Information:
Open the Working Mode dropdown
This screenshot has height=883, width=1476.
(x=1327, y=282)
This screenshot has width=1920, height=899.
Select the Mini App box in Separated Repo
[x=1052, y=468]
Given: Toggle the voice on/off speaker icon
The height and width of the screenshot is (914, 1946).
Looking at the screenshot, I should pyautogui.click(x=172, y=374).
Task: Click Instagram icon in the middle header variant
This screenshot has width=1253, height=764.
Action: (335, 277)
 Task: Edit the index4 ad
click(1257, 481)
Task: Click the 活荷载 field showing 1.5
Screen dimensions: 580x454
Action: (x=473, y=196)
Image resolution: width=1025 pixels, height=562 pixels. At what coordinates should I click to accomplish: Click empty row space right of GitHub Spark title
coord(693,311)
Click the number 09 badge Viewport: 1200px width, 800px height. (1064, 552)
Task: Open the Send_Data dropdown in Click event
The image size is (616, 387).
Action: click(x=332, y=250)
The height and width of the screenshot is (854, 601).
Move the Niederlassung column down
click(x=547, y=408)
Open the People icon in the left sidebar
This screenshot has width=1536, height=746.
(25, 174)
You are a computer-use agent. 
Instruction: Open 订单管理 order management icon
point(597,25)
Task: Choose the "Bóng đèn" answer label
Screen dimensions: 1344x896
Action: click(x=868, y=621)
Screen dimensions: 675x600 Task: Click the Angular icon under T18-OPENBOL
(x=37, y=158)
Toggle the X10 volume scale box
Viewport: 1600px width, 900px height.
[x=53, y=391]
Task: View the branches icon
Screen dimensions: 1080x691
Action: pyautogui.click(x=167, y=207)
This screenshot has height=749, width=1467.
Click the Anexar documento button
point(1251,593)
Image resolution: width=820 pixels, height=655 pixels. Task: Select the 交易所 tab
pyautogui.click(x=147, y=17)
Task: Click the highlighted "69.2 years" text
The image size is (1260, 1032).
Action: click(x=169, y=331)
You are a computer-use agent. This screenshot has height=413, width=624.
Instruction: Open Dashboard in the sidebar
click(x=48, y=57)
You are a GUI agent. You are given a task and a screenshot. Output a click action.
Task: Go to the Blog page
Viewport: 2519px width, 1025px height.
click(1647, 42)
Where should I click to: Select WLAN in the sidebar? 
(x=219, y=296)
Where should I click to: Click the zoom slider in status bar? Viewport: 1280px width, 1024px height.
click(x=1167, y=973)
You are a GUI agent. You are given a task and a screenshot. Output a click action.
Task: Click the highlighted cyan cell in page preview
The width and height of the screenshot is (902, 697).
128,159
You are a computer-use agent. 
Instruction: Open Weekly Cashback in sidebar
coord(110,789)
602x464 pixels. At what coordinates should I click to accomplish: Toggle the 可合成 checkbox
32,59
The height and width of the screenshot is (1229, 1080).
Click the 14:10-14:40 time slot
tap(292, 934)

Work required: Nothing in the entries may be left out; each line is to be output exactly.

Exercise output:
Open the Working Mode dropdown
This screenshot has height=883, width=1476.
(x=1327, y=282)
This screenshot has width=1920, height=899.
Select the Mini App box in Separated Repo
[x=1052, y=468]
Given: Toggle the voice on/off speaker icon
The height and width of the screenshot is (914, 1946).
Looking at the screenshot, I should pyautogui.click(x=172, y=374).
Task: Click Instagram icon in the middle header variant
This screenshot has width=1253, height=764.
Action: (335, 277)
 Task: Edit the index4 ad
click(1257, 481)
Task: Click the 活荷载 field showing 1.5
Screen dimensions: 580x454
Action: (x=473, y=196)
Image resolution: width=1025 pixels, height=562 pixels. At what coordinates should I click to accomplish: Click empty row space right of GitHub Spark title
coord(693,311)
Click the number 09 badge Viewport: 1200px width, 800px height. (1064, 552)
Task: Open the Send_Data dropdown in Click event
The image size is (616, 387).
Action: click(x=332, y=250)
The height and width of the screenshot is (854, 601).
Move the Niederlassung column down
click(x=547, y=408)
Open the People icon in the left sidebar
This screenshot has width=1536, height=746.
(25, 174)
You are a computer-use agent. 
Instruction: Open 订单管理 order management icon
point(597,25)
Task: Choose the "Bóng đèn" answer label
Screen dimensions: 1344x896
Action: click(x=868, y=621)
Screen dimensions: 675x600 Task: Click the Angular icon under T18-OPENBOL
(x=37, y=158)
Toggle the X10 volume scale box
Viewport: 1600px width, 900px height.
[x=53, y=391]
Task: View the branches icon
Screen dimensions: 1080x691
Action: pyautogui.click(x=167, y=207)
This screenshot has height=749, width=1467.
Click the Anexar documento button
point(1251,593)
Image resolution: width=820 pixels, height=655 pixels. Task: Select the 交易所 tab
pyautogui.click(x=147, y=17)
Task: Click the highlighted "69.2 years" text
The image size is (1260, 1032).
Action: click(x=169, y=331)
You are a computer-use agent. This screenshot has height=413, width=624.
Instruction: Open Dashboard in the sidebar
click(x=48, y=57)
You are a GUI agent. You are given a task and a screenshot. Output a click action.
Task: Go to the Blog page
Viewport: 2519px width, 1025px height.
click(1647, 42)
Where should I click to: Select WLAN in the sidebar? 
(x=219, y=296)
Where should I click to: Click the zoom slider in status bar? Viewport: 1280px width, 1024px height.
click(x=1167, y=973)
You are a GUI agent. You are given a task and a screenshot. Output a click action.
Task: Click the highlighted cyan cell in page preview
The width and height of the screenshot is (902, 697).
128,159
You are a computer-use agent. 
Instruction: Open Weekly Cashback in sidebar
coord(110,789)
602x464 pixels. At what coordinates should I click to accomplish: Toggle the 可合成 checkbox
32,59
The height and width of the screenshot is (1229, 1080).
Click the 14:10-14:40 time slot
tap(292, 934)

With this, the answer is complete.